Scharett pushes herself to continue sharing her passion for agriculture and bringing new and unique ideas to the table as a woman, even while not always feeling heard.
“Teaching is a female driven profession while agriculture is a male,” Scharett said. “Although I do feel like the latter is starting to change.”
Teresa Walker, recently selected as the Tennessee Sportswriter of the Year by the National Association of Sports Media, is another UT graduate finding herself in a male driven profession. While Walker finds herself in this position, she has continued to strive to pave a way, the way others have for her.

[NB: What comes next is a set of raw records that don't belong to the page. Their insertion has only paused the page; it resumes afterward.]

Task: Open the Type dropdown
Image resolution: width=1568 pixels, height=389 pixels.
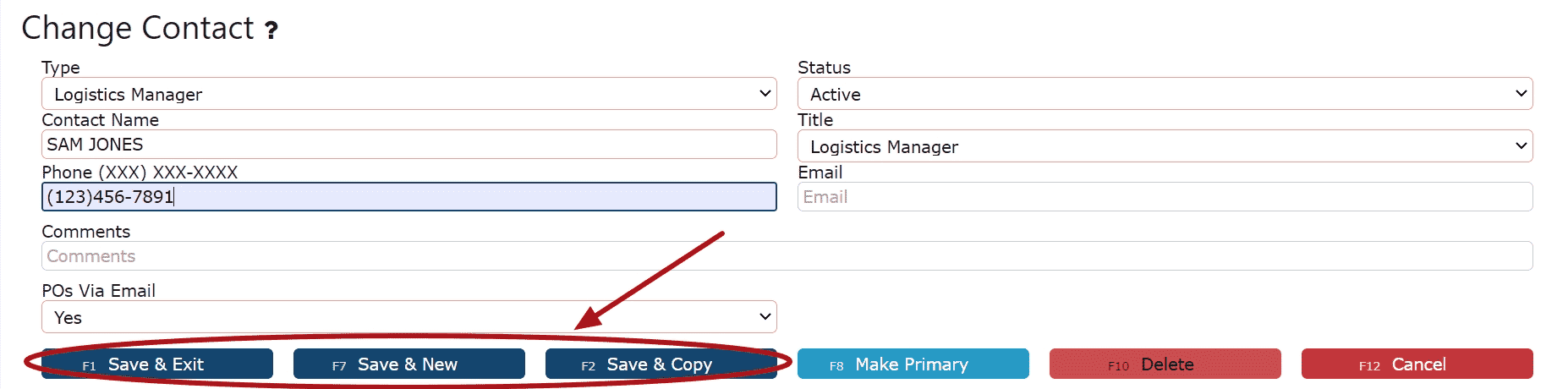Action: (408, 94)
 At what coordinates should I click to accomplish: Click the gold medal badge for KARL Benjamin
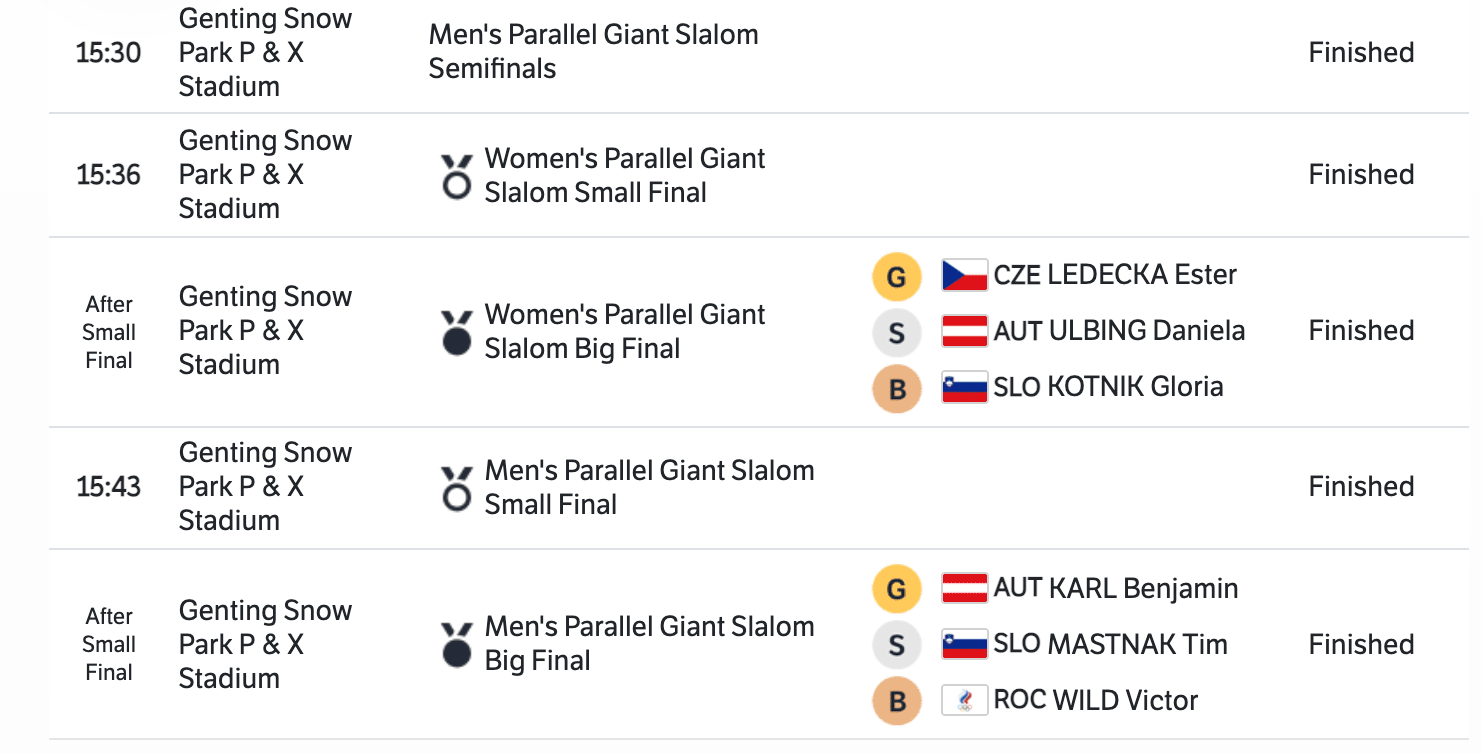click(897, 589)
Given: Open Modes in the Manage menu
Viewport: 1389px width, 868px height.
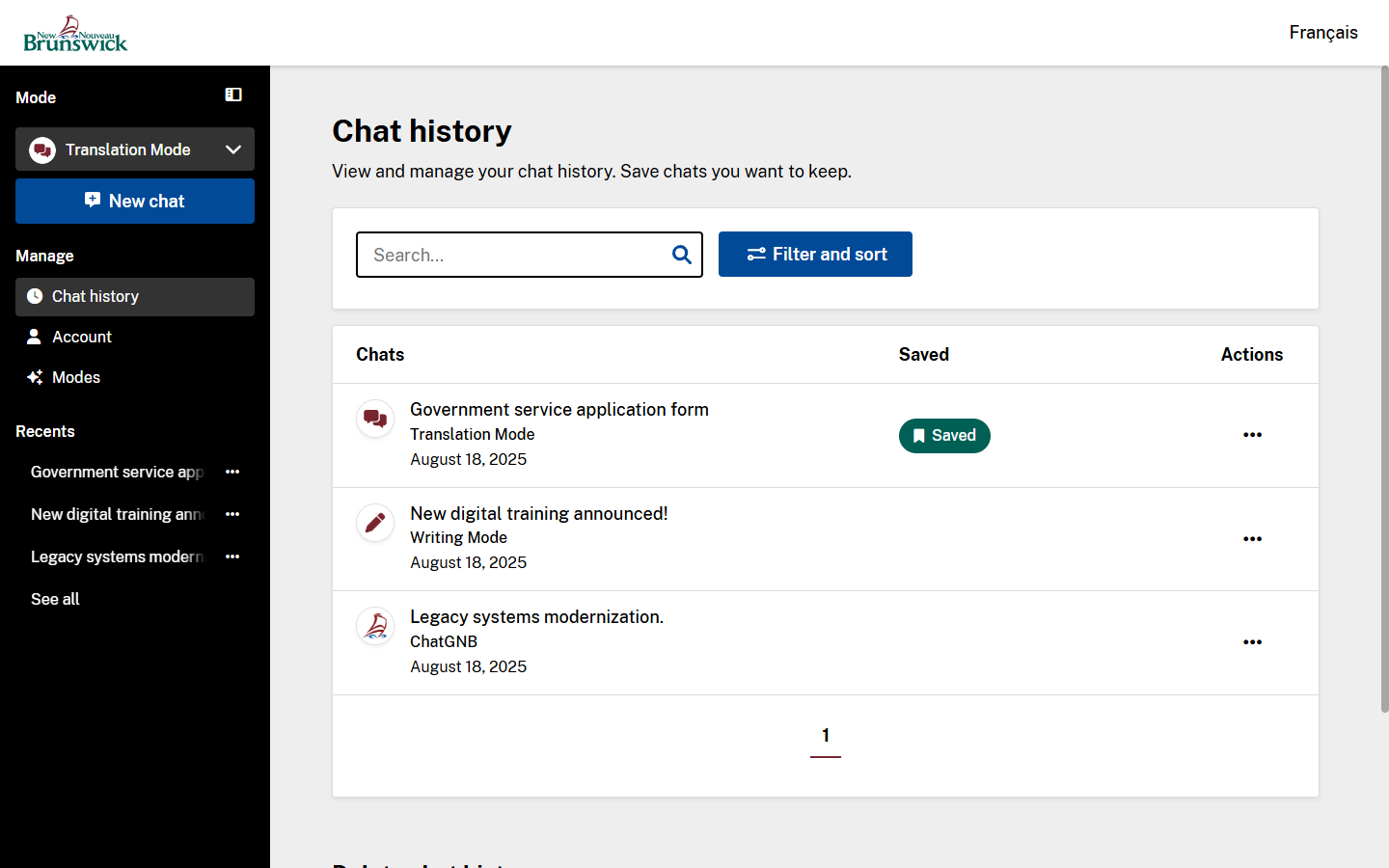Looking at the screenshot, I should click(76, 377).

Pat Summitt, Helene Elliott and Linda Comb are just a few of the women that have inspired Walker throughout her career in sports journalism.
“I’ve been far luckier than some of my female colleges,” Walker said.
While Walker has not experienced the same degree of sexism as fellow female sports journalists, she did not receive a lot of encouragement when first starting her career as the Associated Press’ sports journalist.
“A fellow co-worker and friend tried to talk me out of sports,” Walker said, “coming up with a pile of stories saying, ‘look at what these women have gone through.’”
Walker also recalls receiving so-called complaints from a football coach at the beginning of her career, stating that she asked good questions for a girl.
In a profession full of men, Walker encourages young women to be competitive and to come prepared for the job assigned to them, protecting their “turf” in the process.
Walker believes that while women have continued to face these issues, it is more prevalent now that social media plays a huge role in sports media, allowing for anyone to threaten and make sexist comments behind a screen to female sports journalists trying to simply share their opinion on a college football game.
Whether it is in agriculture, sports or any of the male driven professions, women of all generations have faced adversity and sexism in response to their chosen career paths.
While there is light seen at the end of some tunnels, there are still ways that need to be paved in order for women to make their way in a male driven society.
These women have continued to pave that way for women with non-traditional passions and professional goals, holding their heads high and making an impact on young women.